When a passenger (including a U.S. citizen) whose travel originated in one of the four countries arrives, the passenger is escorted to a separate area for additional screening, fills out an extensive questionnaire, and has his or her temperature taken. If there are any concerns, [Customs and Border Protection] refers the person to [Center Disease Control and Prevention] personnel at the airport who decide whether the person should be quarantined or allowed to continue to the final destination. Travelers without fever or symptoms consistent with [Ebola virus] are required to be monitored daily by the state and local health authorities for 21 days from the date of their departure from West Africa.
(Lister, Preventing the Introduction and Spread of Ebola in the US: FAQs, 5 December 2014).

From 11 October 2014 to 17 February 2016, 36,300 passengers were automatically referred to secondary screening based on their PNR data (DHS, 21 June 2016). Around 1,600 passengers were referred to secondary screening based on initial interview by border guards. At the end of secondary screening and additional assessment, 49 passengers were transported to a medical facility. Finally, over the period of July 2013 through May 2015, Customs and Border Protection shared 21 PNR data with the Centers for Disease Control and Prevention (European Commission, Joint Review of EU-US PNR Agreement, 19 January 2017).

Among EU Member States there was a strong consensus to reinforce exist screening procedures at countries affected by Ebola virus, but no agreement was reached on tightening entry screening procedures (Reuters, 16 October 2014). The UK, France and Belgium, which had already been using PNR as part of their border control process at the time, started to implement entry screening procedures (AFP, 20 October 2014).
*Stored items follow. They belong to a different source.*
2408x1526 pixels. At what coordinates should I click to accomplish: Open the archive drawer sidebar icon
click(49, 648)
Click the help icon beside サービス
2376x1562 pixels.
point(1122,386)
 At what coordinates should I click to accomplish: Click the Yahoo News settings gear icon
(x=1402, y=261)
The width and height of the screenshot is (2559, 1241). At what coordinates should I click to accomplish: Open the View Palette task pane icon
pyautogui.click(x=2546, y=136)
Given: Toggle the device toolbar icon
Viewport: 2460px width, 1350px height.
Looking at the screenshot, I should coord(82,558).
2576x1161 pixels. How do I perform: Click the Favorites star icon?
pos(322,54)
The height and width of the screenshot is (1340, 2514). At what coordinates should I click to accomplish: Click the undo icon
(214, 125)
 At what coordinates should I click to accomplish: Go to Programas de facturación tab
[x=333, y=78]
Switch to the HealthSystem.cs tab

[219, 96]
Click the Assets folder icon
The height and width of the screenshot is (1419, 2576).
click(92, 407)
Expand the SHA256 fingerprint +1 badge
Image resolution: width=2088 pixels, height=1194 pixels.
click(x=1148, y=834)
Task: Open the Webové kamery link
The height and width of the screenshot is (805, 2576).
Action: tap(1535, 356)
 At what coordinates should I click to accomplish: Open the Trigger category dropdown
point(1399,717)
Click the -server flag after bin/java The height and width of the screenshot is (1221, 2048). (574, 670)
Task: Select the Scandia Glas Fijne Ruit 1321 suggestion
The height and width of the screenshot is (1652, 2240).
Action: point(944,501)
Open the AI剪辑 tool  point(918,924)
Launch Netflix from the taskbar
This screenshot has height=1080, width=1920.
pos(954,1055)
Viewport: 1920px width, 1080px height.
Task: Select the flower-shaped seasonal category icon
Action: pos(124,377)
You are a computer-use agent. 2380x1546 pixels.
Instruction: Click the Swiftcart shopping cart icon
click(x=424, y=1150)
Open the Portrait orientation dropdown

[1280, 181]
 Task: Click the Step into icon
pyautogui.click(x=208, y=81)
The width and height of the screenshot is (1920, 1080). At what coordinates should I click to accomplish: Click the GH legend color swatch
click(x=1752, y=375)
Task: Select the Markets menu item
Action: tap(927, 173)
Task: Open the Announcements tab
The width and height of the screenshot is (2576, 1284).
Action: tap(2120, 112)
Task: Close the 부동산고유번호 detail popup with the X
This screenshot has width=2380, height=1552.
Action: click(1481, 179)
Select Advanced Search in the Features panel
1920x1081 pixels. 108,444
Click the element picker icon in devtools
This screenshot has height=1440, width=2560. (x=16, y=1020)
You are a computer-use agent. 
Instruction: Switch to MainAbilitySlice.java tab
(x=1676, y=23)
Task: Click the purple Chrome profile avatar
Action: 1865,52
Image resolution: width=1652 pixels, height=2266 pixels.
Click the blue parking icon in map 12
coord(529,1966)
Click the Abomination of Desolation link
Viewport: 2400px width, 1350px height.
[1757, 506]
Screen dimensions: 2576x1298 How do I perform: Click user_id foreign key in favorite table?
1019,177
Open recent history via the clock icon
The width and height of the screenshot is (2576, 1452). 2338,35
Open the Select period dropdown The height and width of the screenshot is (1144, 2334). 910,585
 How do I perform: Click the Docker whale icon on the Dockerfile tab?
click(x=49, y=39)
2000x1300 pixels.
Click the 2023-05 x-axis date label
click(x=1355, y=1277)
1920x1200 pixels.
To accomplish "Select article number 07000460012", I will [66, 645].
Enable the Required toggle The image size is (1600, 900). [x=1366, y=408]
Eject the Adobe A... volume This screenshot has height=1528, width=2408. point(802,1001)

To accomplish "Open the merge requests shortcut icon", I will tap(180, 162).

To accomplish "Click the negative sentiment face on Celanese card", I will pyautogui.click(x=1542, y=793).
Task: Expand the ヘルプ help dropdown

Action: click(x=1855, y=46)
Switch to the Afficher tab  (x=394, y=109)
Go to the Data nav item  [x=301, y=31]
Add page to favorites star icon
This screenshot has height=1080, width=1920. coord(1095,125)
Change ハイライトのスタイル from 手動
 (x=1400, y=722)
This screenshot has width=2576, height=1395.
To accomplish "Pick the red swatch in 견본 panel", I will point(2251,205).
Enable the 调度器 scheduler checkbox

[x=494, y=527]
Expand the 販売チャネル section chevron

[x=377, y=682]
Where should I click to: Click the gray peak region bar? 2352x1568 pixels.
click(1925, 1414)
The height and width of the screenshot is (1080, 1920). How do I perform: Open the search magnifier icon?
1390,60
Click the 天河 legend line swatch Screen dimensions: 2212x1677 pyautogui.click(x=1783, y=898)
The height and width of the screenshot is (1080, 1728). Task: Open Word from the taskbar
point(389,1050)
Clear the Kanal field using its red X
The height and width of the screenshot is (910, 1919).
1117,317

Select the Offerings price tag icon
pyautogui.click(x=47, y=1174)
International Air Transport Association (IATA), however, was against creating new burdens of PNR data sharing upon airlines. It cautiously urged that ‘[those burdens] are invariably disproportionate to the potential benefits they could derive’ (IATA, Guidance Note on Ebola, 29 October 2014). Key to their argument was the WHO’s recommendation on focusing on exist screening, instead of entry screening because of how Ebola virus had spread. Also, IATA was sceptical of how PNR data would actually enable authorities to track passengers because according to the organisation:

[T]hose seeking to flee Ebola affected States will actively evolve their strategies. They will start booking separate tickets (i.e. Western Africa to a European transfer hub and then a separate reservation from that EU hub onward). In those cases –the PNR will not show the true origin and the carrier boarding the person at the EU hub will have no access to up-line data.


Viruses and other health risks present particular issues to states’ programmes of border controls on persons. While interior ministries often have something of a knee jerk reaction, seeking to use border controls and the prevention of movement of persons as a ‘solution’, health ministries are much more knowledgeable and their responses better informed to address global crises like the Coronavirus. The temptation to use all available tools to address a health crisis is understandable. In the case of PNR data, clearly this tool might be useful in assisting health services to identify persons potential at risk as a result of their position on airplanes. But EU rules on privacy limit the grounds on which interior ministries in the first instance are allowed access to this information and in the second with whom they may share personal data. Those bodies which are responsible for the travel industry are clearly aware of the dangers of allowing wider use of PNR data for reasons unrelated to the limited grounds set out in the relevant agreements. The tendencies of interior ministries to reduce global health crises to border problems (the exclusion of people who are possible infected) must always be resisted. It does not work and in fact it is counterproductive. This is just as true about 17th century walls built to exclude the plague (and people suspected of carrying it) as it is now regarding identification of people travelling who might have contracted Coronavirus.